IPv4 : la pénurie favorise l’émergence du marché noir

Il n’y a pas qu’en Europe que la pénurie de blocs IPv4 pousse les acteurs et opérateurs dans leurs retranchements. Le RIPE NCC avait déjà tiré la sonnette d’alarme en début d’année sur les comportements peu respectueux de certains acteurs qui manœuvraient pour s’accaparer les derniers blocs d’adresses IPv4 disponibles, mais l’Arin, l’organisation chargée de superviser l’attribution des blocs en Amérique du nord, semble confronté aux mêmes problèmes.
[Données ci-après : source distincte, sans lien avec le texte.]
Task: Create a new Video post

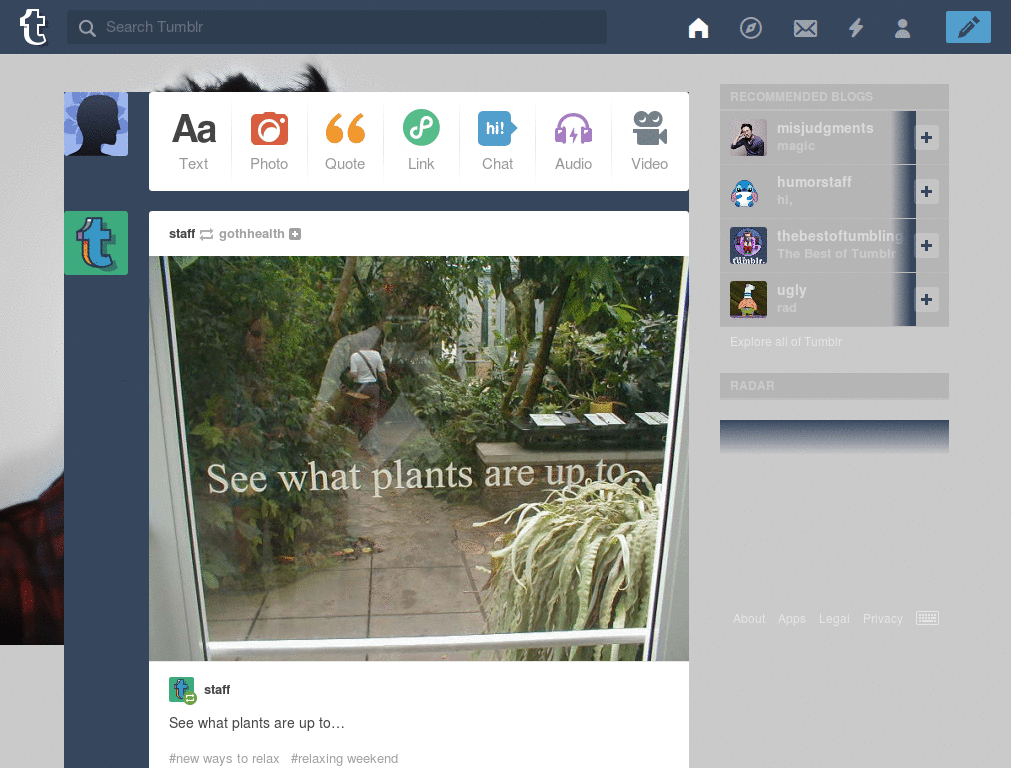Action: tap(649, 141)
En 2013 l’Arin avait déjà mis en place un système de file d’attente pour canaliser la demande, alors que les blocs d’adresses s’épuisent. Mais les mesures prises en 2015 ne suffisent visiblement pas à décourager les tricheurs, comme l’expliquait Leslie Nobile lors d’une conférence organisée par NANOG, l’organisation des opérateurs et fournisseurs d’accès nord américains.
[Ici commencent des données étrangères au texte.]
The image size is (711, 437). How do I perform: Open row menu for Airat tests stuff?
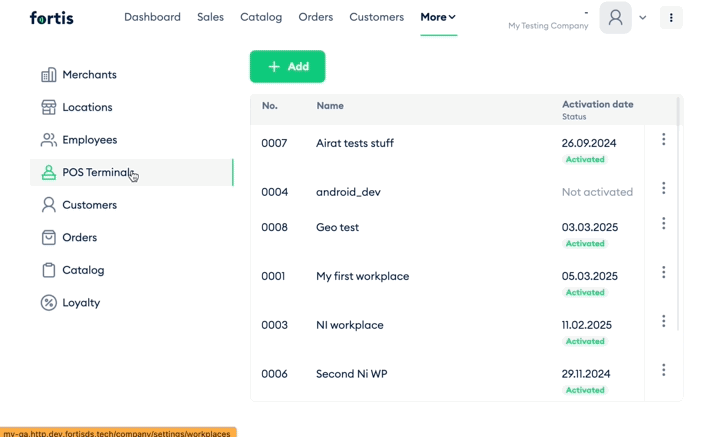click(663, 140)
Celle-ci a profité de sa conférence pour expliquer ainsi que certains cybercriminels tentent ainsi de se faire passer pour les propriétaires légitimes de certains blocs IPv4 afin de mieux pouvoir les revendre. Ils s’appuient pour cela sur les registres et les informations disponibles et visent en premier lieu les possesseurs de blocs ne disposant pas de point de contact valide avec l’Arin. La tendance n’est pas nouvelle et a déjà été constatée depuis une dizaine d’années, mais devient croissante depuis l’annonce de la pénurie d’adresse IPv4 de l’Arin en septembre 2015.
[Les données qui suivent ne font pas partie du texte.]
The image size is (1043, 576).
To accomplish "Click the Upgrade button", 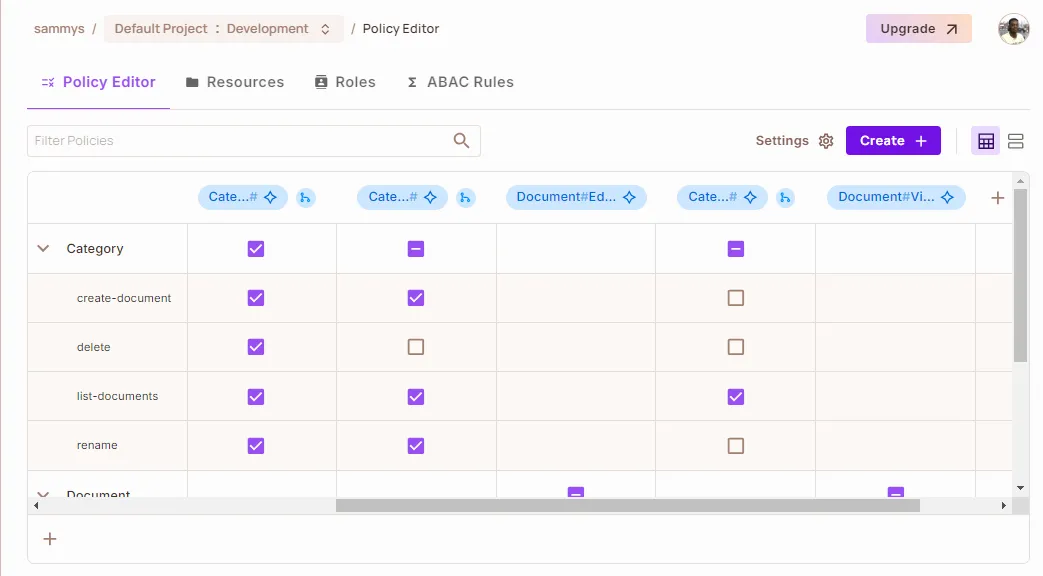I will [918, 29].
Au total, l’Arin a ainsi détecté une cinquantaine d’incidents de ce type depuis 2005, mais plus de la moitié de ces incidents ont été signalés depuis l’annonce de 2015. La tendance est donc à la hausse, d’autant que l’Arin se trouve également confronté à des problématiques similaires à celles rencontrées par le RIPE NCC en Europe. Les acteurs et opérateurs usent et abusent du système afin de s’accaparer les derniers blocs disponibles, n’hésitant pas à créer de faux comptes pour faire une demande, avant de fusionner ces comptes à d’autres sociétés et ainsi s’accaparer plus facilement les blocs réservés théoriquement aux nouveaux entrants sur le marché.

Nul n’échappe à la pénurie d’IPv4 et force est de constater que les problématiques outre-Atlantique semblent globalement similaires à celles qui se développent en Europe.